→ EXERCISE REQUIREMENTS:
1 - Using the passage on extraordinary events below, decide whether each statement agrees with it. Answer yes or no and quote the words that decide it. (a) Colombian GAAP defines an "extraordinary" event very differently from U.S. GAAP. (b) Under U.S. GAAP, an event only needs to be unusual in nature to be treated as extraordinary. (c) An event is "infrequent in occurrence" if it is not reasonably expected to recur in the foreseeable future.
2 - Please copy the passage on extraordinary events below from "Colombian GAAP defines" up to and including "(1) Hectáreas.", word for word.

→ SOURCE DOCUMENT:
=-=-=

Colombian GAAP defines “extraordinary” event in a manner similar to U.S. GAAP. To be considered an “extraordinary” event giving rise to extraordinary treatment under U.S. GAAP, the event must be unusual in nature and infrequent in occurrence. An event is “unusual in nature” if it is highly abnormal, and unrelated or incidentally related to the ordinary and typical activities of the entity, in light of the entity’s environment. An event is “infrequent in occurrence” if it is not reasonably expected to recur in the foreseeable future. FASB, Accounting Standards Current Text, General Standards (“FASB”) § 17.107, at 24,468-69; Appendix 1 to Floral Trade’s Memorandum in Opposition to Remand Results.

(1) Hectáreas.

=-=-=

→ DATA BLOCK:

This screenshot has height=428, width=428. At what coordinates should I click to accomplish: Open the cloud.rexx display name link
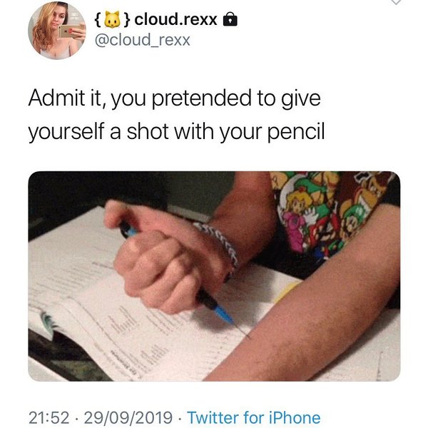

=-=-=

→ TASK-BY-TASK OUTPUTS:
1 -
(a) No: "Colombian GAAP defines “extraordinary” event in a manner similar to U.S. GAAP."
(b) No: "the event must be unusual in nature and infrequent in occurrence."
(c) Yes: "An event is “infrequent in occurrence” if it is not reasonably expected to recur in the foreseeable future."

2 -
Colombian GAAP defines “extraordinary” event in a manner similar to U.S. GAAP. To be considered an “extraordinary” event giving rise to extraordinary treatment under U.S. GAAP, the event must be unusual in nature and infrequent in occurrence. An event is “unusual in nature” if it is highly abnormal, and unrelated or incidentally related to the ordinary and typical activities of the entity, in light of the entity’s environment. An event is “infrequent in occurrence” if it is not reasonably expected to recur in the foreseeable future. FASB, Accounting Standards Current Text, General Standards (“FASB”) § 17.107, at 24,468-69; Appendix 1 to Floral Trade’s Memorandum in Opposition to Remand Results.

(1) Hectáreas.